Buku BERBUAH DI USIA SENJA, masih dalam proses perencanaan. Sudah dalam agenda, pada tahun 2019, akan dilaksanakan workshop. Malah ketika sudah ada ancang-ancang, workshop, saya segera muncul ide menerbitkan buku ‘SUCCESSFUL AGING’ (Penuaan yang sukses) yang diharapkan bisa hadir di awal tahun 2019 nanti.


Kesimpulannya, ‘untung’ atau ‘ruginya’ seorang penulis buku tidak saja bergantung pada penerbit atau pasar tetapi juga pada penulis itu sendiri. Ia harus ‘kreatif’ menciptakan jaringan agar ketika buku ini muncul, ada sambutan. Pemanfaatan Media Sosial dapat menjadi sarana untuk promosi.


Pada sisi lain, media sosial juga dapat menjadi indikator mengukur antusiasme orang pada buku. Beberapa buku yang sudah diterbitkan sangat inspiratif terhadap peran media sosial. Tanggapan pembaca sungguh menjadi masukan berharga.

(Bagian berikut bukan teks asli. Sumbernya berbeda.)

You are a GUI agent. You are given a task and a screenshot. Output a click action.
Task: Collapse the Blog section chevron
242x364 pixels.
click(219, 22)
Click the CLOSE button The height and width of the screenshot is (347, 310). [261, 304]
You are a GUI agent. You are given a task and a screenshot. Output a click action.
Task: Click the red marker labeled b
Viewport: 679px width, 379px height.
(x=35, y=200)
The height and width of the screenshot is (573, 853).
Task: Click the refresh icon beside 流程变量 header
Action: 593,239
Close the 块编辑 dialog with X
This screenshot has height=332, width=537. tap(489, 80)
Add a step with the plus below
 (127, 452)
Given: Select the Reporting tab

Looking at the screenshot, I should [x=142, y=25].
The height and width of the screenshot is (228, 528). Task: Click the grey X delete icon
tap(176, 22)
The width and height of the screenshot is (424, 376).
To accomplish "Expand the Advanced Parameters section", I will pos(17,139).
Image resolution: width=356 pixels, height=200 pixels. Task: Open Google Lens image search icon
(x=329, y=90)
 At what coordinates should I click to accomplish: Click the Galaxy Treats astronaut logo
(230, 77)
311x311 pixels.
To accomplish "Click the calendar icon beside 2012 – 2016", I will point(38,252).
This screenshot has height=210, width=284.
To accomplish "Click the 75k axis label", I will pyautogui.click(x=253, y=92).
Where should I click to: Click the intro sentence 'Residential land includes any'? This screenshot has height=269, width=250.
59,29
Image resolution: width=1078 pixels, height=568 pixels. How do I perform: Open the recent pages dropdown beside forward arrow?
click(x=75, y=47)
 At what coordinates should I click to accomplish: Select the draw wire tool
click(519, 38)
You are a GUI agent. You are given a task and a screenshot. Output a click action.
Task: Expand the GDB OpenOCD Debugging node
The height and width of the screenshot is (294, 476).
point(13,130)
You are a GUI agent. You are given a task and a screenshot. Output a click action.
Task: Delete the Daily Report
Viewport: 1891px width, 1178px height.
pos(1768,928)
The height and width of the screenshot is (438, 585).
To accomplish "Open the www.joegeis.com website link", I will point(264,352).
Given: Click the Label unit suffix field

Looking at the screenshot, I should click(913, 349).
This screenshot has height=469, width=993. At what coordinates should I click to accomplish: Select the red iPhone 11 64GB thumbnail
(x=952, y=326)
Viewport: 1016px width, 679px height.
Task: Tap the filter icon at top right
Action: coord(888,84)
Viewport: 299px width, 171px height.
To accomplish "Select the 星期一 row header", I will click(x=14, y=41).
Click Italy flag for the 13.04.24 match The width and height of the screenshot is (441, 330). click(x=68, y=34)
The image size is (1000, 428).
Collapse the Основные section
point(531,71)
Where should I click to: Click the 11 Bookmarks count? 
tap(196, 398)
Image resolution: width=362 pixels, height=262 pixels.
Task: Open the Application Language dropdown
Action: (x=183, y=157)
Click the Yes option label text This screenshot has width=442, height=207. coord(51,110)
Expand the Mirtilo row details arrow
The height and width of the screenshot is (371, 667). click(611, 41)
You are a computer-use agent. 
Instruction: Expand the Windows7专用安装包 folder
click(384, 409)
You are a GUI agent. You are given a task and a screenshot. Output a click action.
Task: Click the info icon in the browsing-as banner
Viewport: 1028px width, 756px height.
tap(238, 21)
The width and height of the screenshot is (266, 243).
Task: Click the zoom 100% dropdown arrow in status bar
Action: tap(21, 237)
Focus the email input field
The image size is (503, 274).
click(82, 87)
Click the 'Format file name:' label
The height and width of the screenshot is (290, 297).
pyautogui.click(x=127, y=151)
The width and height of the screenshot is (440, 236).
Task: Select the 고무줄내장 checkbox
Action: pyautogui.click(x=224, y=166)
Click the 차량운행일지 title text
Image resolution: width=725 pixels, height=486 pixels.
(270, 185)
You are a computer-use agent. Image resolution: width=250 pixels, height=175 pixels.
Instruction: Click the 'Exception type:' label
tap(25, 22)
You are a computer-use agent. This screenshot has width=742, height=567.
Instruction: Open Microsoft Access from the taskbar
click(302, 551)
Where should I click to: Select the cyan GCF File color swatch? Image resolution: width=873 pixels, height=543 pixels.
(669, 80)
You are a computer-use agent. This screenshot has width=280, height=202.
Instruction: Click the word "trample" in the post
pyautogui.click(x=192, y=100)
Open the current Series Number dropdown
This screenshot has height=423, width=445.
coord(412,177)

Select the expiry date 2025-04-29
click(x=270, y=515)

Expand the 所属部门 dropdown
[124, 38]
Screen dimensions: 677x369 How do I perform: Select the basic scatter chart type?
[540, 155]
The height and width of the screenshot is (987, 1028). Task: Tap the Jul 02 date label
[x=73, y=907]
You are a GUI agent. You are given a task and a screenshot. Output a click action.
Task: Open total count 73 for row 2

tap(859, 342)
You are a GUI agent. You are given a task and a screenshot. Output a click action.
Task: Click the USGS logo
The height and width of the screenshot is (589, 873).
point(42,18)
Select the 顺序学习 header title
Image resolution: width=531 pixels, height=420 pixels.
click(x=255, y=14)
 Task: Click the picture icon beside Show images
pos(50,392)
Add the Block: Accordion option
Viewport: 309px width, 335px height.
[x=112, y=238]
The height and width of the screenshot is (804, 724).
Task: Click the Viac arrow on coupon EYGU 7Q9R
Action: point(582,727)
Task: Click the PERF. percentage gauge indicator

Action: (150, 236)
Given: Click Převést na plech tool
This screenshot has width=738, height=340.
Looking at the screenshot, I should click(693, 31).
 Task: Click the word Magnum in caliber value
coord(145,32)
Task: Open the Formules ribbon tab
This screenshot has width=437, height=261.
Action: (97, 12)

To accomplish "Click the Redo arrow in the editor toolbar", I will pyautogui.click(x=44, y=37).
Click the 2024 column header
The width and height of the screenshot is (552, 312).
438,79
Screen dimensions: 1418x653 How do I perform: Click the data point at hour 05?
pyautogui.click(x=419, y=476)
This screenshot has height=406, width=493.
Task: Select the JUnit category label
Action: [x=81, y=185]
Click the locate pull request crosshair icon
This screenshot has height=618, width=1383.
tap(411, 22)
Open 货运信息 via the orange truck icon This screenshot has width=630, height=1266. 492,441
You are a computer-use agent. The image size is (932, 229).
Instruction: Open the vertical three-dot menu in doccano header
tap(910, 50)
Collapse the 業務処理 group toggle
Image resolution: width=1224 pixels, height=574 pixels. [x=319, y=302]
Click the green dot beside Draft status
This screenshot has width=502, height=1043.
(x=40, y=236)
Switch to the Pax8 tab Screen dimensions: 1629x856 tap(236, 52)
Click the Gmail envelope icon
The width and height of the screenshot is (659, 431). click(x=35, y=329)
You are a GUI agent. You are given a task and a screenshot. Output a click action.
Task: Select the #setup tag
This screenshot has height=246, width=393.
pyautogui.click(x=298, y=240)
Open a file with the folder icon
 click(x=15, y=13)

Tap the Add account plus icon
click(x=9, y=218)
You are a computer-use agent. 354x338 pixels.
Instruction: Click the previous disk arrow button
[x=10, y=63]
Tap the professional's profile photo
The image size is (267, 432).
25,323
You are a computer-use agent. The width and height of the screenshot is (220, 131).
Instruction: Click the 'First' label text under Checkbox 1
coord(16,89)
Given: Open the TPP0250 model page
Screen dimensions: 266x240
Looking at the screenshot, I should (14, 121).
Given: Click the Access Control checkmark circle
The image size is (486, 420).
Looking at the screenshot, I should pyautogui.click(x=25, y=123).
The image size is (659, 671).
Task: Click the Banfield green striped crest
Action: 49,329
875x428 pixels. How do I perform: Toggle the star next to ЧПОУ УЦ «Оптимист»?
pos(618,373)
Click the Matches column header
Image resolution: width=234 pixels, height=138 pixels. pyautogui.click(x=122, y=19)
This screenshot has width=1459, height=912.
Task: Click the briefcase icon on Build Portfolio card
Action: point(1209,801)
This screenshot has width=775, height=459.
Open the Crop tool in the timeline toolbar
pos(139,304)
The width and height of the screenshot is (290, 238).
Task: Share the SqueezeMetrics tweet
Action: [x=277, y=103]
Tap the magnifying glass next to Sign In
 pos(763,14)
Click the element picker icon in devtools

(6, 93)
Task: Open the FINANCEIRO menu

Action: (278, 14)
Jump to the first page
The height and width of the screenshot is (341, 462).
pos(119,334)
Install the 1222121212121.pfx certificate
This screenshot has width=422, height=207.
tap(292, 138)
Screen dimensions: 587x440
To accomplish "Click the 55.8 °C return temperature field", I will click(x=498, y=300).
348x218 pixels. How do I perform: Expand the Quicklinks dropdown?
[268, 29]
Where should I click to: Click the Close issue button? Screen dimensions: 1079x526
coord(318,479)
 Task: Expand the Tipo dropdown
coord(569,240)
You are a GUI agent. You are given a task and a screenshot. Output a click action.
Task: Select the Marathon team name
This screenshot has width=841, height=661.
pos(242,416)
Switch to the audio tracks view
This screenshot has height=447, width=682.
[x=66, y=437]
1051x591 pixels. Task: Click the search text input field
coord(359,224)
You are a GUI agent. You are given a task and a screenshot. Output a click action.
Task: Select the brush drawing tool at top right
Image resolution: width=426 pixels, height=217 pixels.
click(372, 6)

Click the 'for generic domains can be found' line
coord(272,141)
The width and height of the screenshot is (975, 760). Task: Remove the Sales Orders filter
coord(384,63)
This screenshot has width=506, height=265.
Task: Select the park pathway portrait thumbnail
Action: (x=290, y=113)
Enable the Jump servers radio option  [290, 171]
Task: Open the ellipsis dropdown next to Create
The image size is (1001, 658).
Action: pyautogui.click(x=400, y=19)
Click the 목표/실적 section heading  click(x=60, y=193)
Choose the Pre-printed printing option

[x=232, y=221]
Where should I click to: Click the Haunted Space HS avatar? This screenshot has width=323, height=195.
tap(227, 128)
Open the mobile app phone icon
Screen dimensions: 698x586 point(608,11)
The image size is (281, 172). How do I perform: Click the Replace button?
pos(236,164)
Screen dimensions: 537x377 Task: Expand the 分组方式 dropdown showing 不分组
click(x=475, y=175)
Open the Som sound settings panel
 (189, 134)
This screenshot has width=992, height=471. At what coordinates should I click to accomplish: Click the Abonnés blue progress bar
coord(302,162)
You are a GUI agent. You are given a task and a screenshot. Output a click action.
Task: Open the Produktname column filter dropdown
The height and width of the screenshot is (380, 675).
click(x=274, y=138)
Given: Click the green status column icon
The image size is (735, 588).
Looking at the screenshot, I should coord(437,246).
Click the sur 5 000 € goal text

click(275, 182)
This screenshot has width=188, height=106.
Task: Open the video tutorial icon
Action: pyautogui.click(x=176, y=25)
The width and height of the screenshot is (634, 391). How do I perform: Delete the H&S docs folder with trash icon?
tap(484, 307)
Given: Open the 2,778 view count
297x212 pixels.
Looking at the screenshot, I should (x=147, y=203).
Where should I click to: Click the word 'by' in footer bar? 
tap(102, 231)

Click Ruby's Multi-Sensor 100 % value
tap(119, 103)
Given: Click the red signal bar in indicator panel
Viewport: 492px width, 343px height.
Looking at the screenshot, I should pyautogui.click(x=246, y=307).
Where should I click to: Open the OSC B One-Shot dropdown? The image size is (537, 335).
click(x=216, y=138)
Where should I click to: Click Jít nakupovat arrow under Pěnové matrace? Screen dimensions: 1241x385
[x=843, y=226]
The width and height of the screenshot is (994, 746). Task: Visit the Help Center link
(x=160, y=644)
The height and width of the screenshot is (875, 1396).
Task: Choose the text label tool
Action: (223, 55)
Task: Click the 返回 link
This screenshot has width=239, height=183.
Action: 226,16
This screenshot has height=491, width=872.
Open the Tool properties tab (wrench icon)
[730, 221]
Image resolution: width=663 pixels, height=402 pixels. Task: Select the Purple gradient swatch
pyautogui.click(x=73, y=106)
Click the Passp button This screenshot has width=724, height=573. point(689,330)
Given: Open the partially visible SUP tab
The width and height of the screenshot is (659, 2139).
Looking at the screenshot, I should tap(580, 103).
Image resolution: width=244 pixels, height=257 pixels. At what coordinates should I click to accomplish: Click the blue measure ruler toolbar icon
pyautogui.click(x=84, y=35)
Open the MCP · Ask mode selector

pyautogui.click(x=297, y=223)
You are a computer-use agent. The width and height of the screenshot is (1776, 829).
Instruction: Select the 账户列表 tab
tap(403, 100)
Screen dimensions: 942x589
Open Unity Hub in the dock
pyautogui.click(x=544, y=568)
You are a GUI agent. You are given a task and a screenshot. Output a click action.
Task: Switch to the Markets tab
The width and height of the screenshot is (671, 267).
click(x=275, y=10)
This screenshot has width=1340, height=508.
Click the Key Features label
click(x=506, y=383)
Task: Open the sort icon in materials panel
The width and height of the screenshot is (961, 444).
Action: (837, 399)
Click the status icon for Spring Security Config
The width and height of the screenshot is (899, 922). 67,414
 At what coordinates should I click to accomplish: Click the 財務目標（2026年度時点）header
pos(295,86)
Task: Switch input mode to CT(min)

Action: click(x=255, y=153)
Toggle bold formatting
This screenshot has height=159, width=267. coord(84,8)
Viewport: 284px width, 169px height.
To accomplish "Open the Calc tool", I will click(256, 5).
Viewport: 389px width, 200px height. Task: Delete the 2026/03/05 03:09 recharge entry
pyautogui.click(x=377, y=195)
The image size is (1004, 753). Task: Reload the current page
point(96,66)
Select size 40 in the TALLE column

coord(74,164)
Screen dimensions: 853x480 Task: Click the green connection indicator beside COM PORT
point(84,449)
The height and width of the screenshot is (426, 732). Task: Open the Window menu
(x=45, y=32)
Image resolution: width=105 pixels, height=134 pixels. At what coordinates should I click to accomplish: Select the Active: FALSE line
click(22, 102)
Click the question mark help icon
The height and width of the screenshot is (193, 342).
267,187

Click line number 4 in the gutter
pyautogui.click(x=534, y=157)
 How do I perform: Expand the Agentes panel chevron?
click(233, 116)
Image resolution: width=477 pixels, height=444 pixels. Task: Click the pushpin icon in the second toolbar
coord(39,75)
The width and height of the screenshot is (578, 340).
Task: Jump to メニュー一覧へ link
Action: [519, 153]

Demikian ‘sharing’ atas pengalaman menulis buku. Dalam dunia menulis buku, saya juga adalah pemula. Tetapi keberanian menerbitkan 6 buku dalam 2 tahun, minimal masih memberikan harapan bahwa antusiasme ini tidak akan terjadi kalau tanpa ada manfaat ekonomis. Kalau pun tidak terlalu banyak manfaatnya, minimal tidak membuat penulis ‘nombok’. Semoga bermanfaat.


Robert Bala. Menulis buku sejak tahun 2017 setelah 16 tahun menulis artikel di berbagai media massa.